While individual patients suffer and die from wrong decisions in non-evidence-based medicine, then with non-evidence-based public finance decisions, including income tax decisions, the minister of finance will damage the lives of all 1.3 million people of Estonia, as he has not done thorough preliminary work in preparing evidence-based decisions. Meaning the finance minister has not done the necessary preparatory work. Which is completely irresponsible.
For a better future
Therefore, the new finance minister has the obligation and, fortunately, still the opportunity to take his time, submit a thoroughly thought-out and evidence-based tax decision project to the government, explain the benefits and harms of one and another tax option in it, create a favorable atmosphere for an open and meaningful debate in the thorough discussion and consideration of the options, and, through that, jointly reach the best possible decision in the coalition.
By acting in this way, the finance minister and the government will most likely come to the decision that the best thing the state can do is to lower the current corporate and personal income tax, for example from 20 to 18 percent (or 10 percent). As a result, the GDP would increase by 2 percent, which, of 43 billion euros, would make up about 860 million euros per year. And if income tax were to be lowered to 16 percent instead, the economy would grow by 1.72 billion euros per year.
These predictions are based on scientific results. And so on in each subsequent year. True, these results will come after a couple of years, but they will definitely come.
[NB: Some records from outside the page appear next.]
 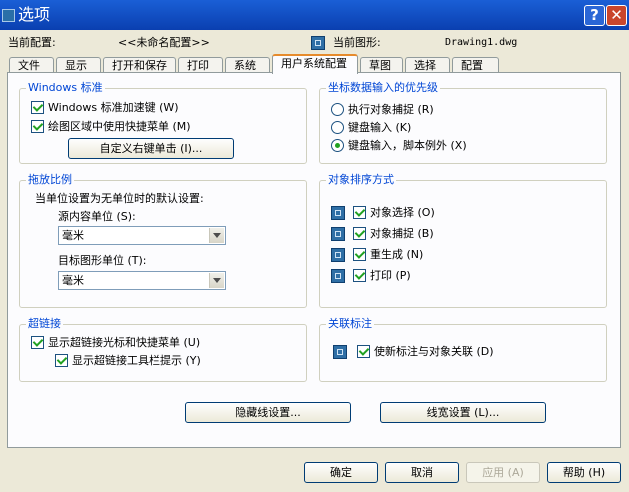 What do you see at coordinates (360, 276) in the screenshot?
I see `sort-plot-checkbox` at bounding box center [360, 276].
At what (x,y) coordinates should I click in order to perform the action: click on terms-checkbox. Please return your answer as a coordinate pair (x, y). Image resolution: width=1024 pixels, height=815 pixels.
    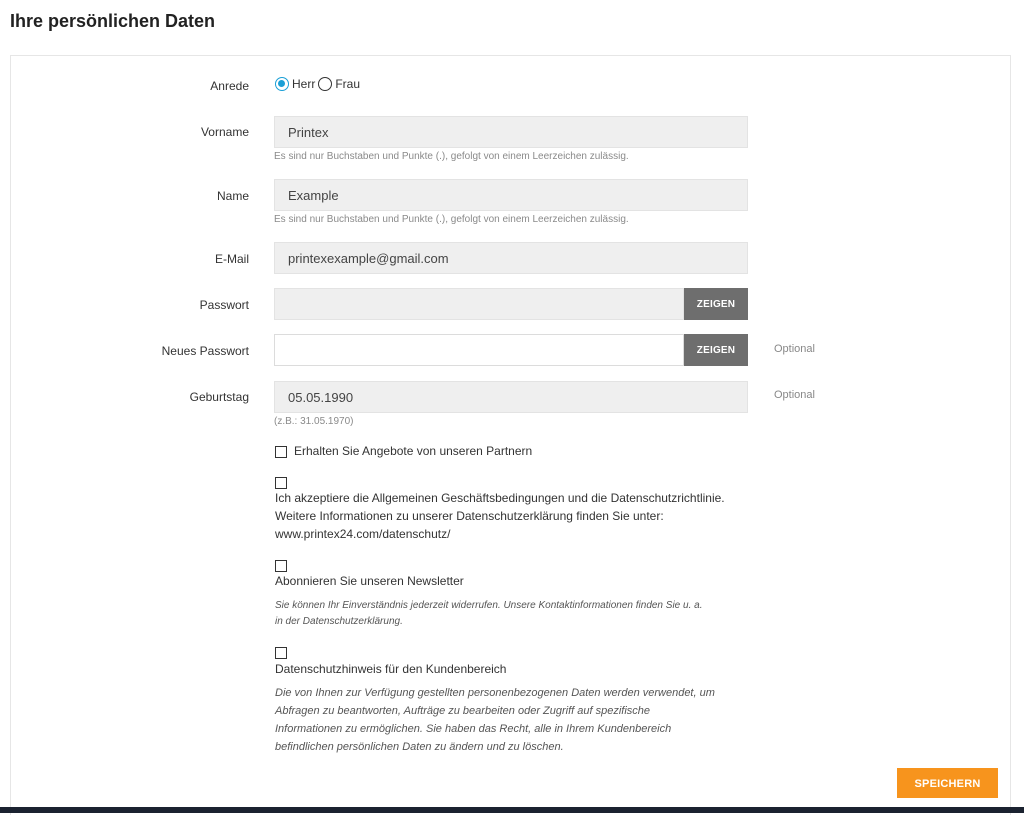
    Looking at the image, I should click on (281, 483).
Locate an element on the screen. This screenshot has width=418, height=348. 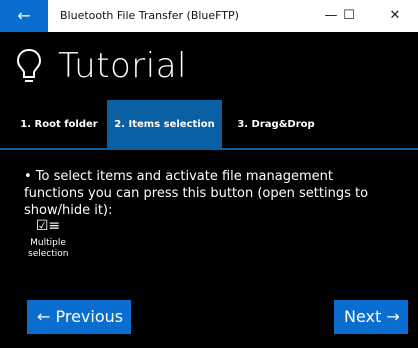
window-title: Bluetooth File Transfer (BlueFTP) is located at coordinates (150, 16).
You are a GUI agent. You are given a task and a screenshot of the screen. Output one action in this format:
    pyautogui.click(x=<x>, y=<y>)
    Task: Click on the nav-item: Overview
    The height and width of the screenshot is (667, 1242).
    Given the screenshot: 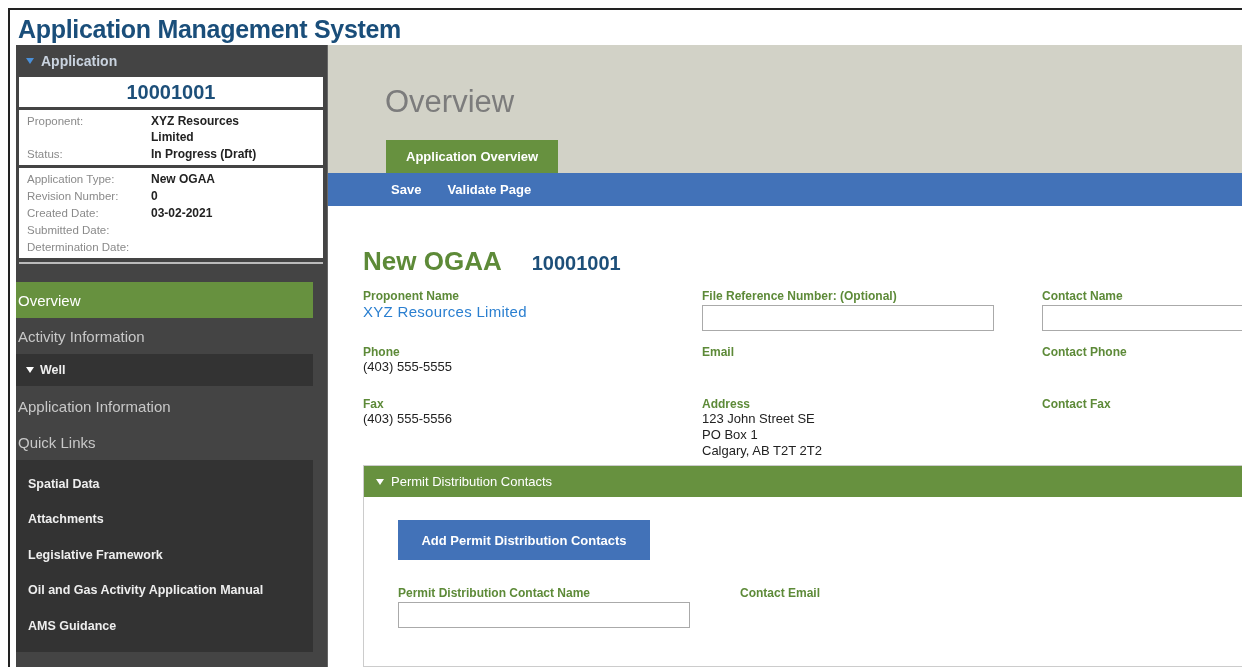 What is the action you would take?
    pyautogui.click(x=164, y=300)
    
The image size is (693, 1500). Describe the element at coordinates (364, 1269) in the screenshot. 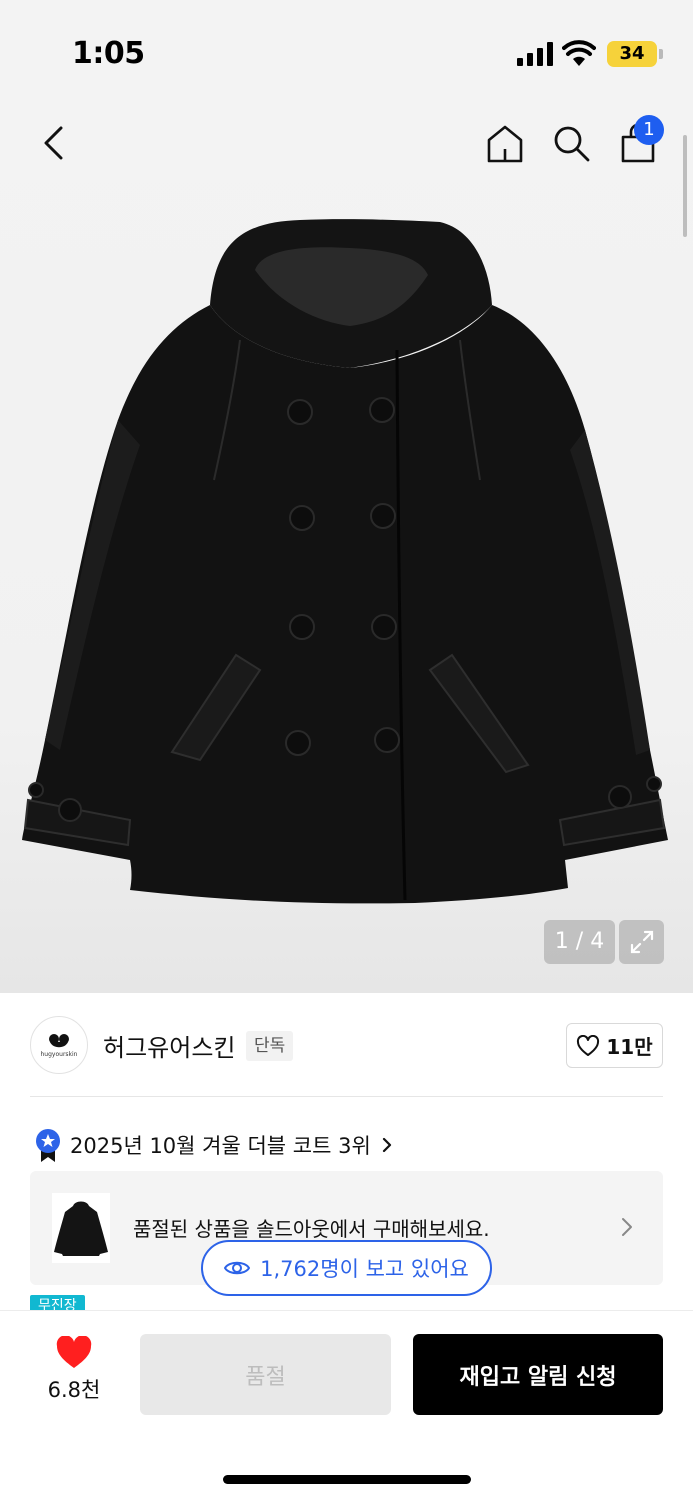

I see `viewers-text: 1,762명이 보고 있어요` at that location.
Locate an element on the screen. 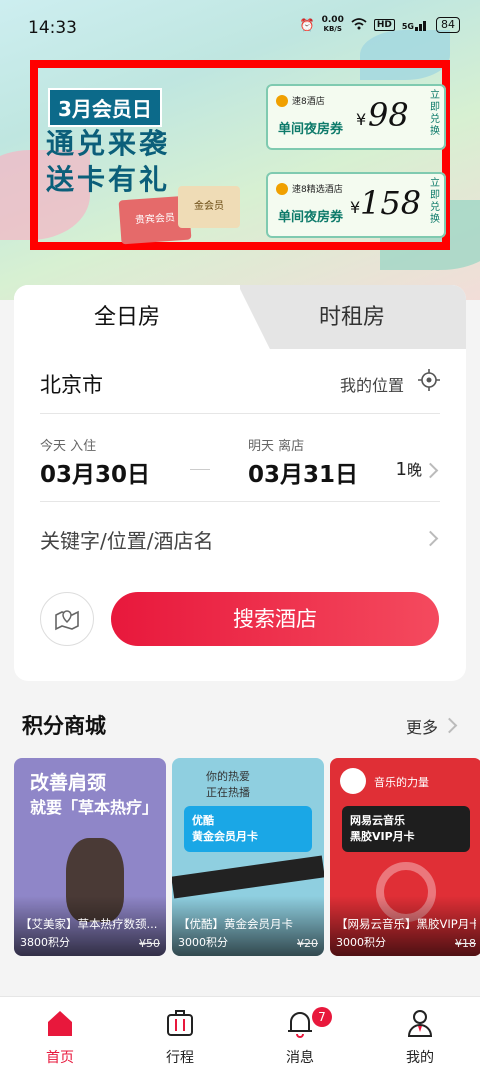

In the meantime, it is necessary to dare to take a loss, cut public spending significantly and live with a negative budget, no matter how big it is. It is absolutely possible and worth doing for a better future.
Based on scientific results, it is highly likely that lowering the income tax will increase economic growth. In other words, the risk is minimal here. This kind of knowledge of the benefit/risk ratio could help the finance minister and the government to behave in a statesmanlike manner when it comes to the tax solution, including lowering the income tax. So please do this.